Food In Entertainment
The Tilt-A-Whirl trademark was granted for the dizzying amusement park ride today in 1926. I wonder how many lunches were lost that way. . . On a related note, the Tom Cruise movieVanilla Sky opened on this date in 2001. It was panned, but it brought in a hundred million dollars.

Annals Of Food Writing
Nostradamus was born today in 1503. Although he's known to all tabloid newspaper readers as the source of absurd prophecies about the future, we're interested in him because he wrote a cookbook. Its name was Excellent And Most Useful Little Book You Need If You Want To Learn Some Exquisite Recipes. (I am not making this up.) As for his predictions of the future, people are still discovering new references that come to pass. The most recent one: his prediction, in coded Basque language, that John Besh will open a Mexican restaurant here with a famous television chef. Now who would have guessed that? Wow!

Food Namesakes
Roger Fry, a British art critic, was born today in 1866. . . Today is the feast day of St. John Pan y Agua, a lay brother at an abbey in Spain in the 12th Century. He kept a lifelong diet of just the bread and water, and that's how he got his name. . . Actress Lee Remick, who appeared most famously in Days Of Wine And Roses, was born today in 1935. Whenever she visited New Orleans, she had dinner at Andrea's, which has several photographs of her on its walls.

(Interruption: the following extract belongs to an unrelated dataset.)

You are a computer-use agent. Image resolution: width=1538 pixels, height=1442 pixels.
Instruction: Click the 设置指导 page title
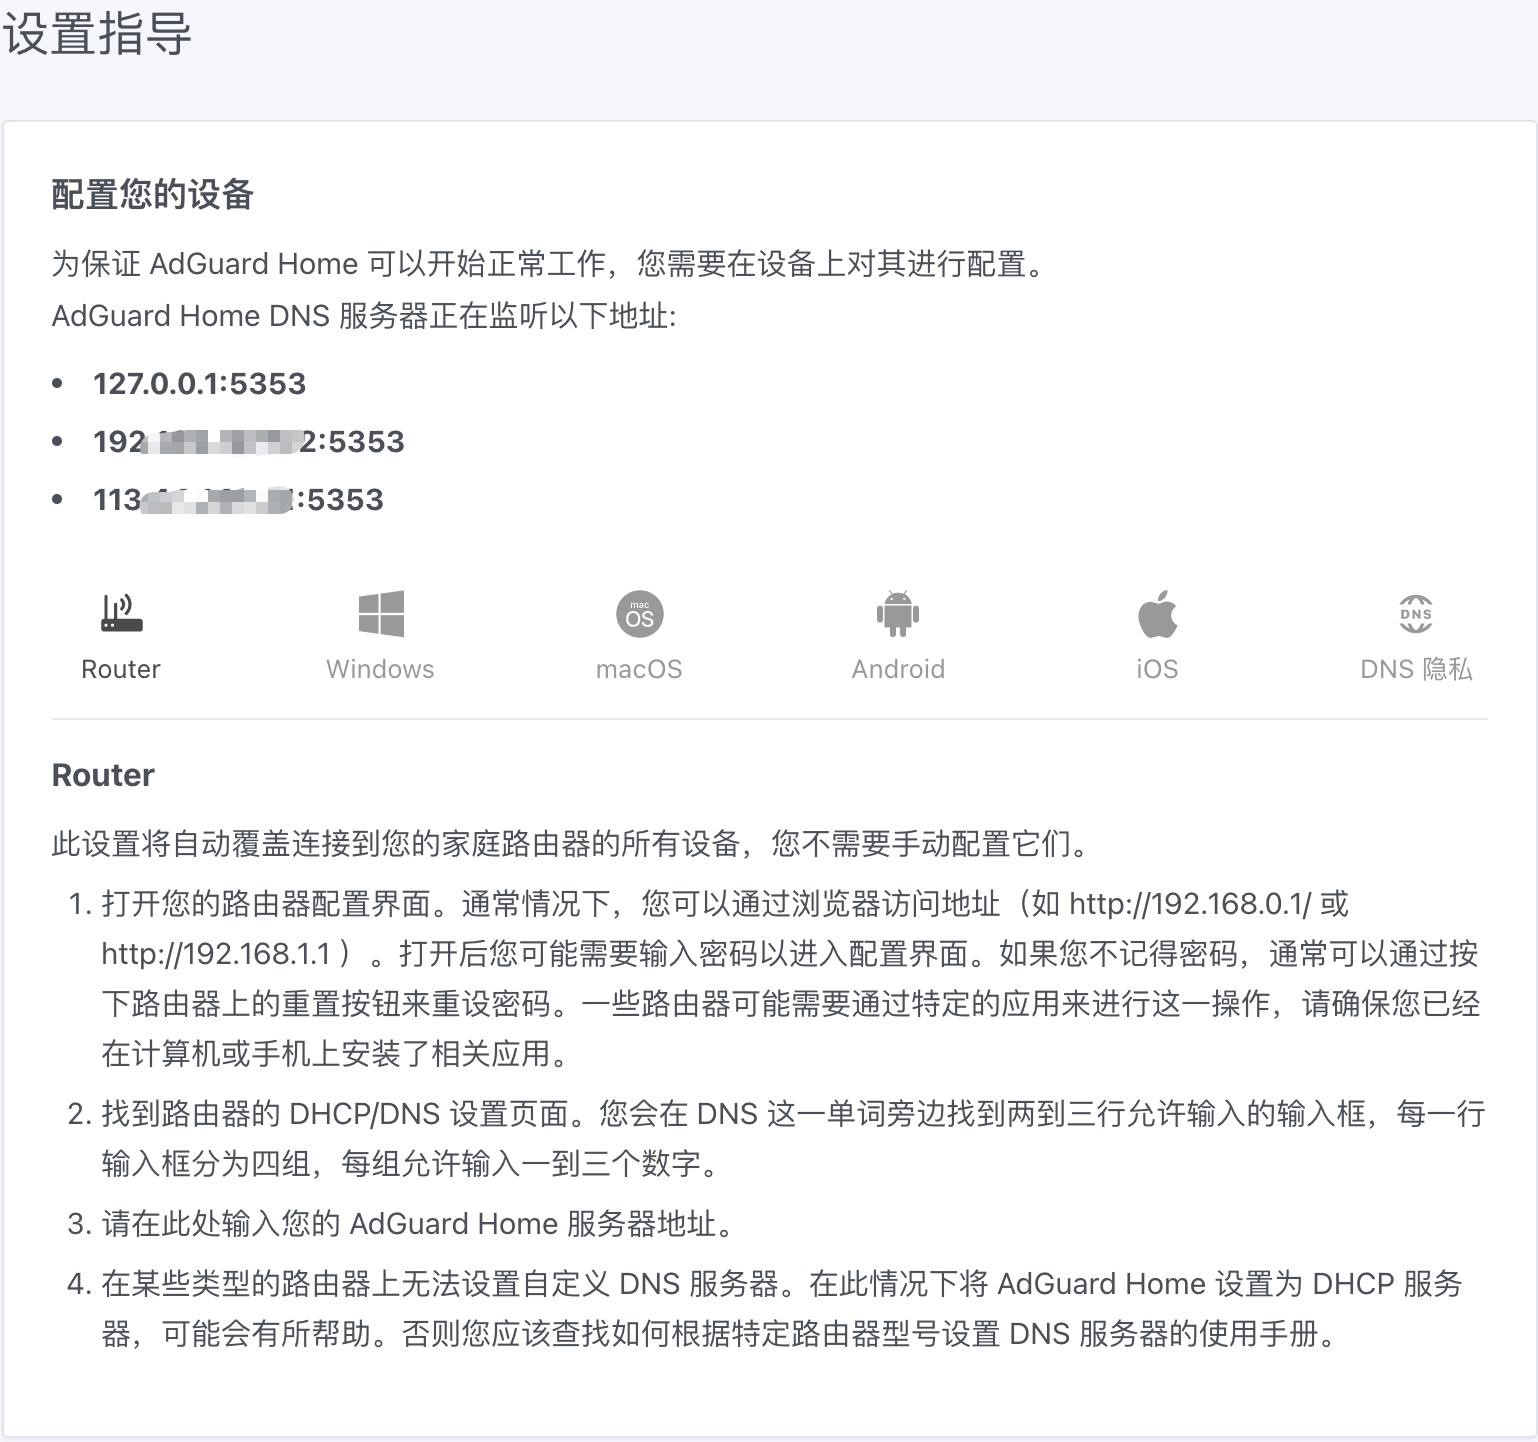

The classic dish crabmeat Remick is not named for her, but I'll bet she liked it if she ever ate it.

Words To Eat By
"All the charming and beautiful things, from the Song of Songs, to bouillabaisse, and from the nine Beethoven symphonies to the martini cocktail, have been given to humanity by men who, when the hour came, turned from tap water to something with color in it, and more in it than mere oxygen and hydrogen."–H.L. Mencken, American journalist.

Words To Drink By
"The egg creams of Avenue A in New York and the root beer float are among the high points of American gastronomic inventiveness."–Mark Kurlansky.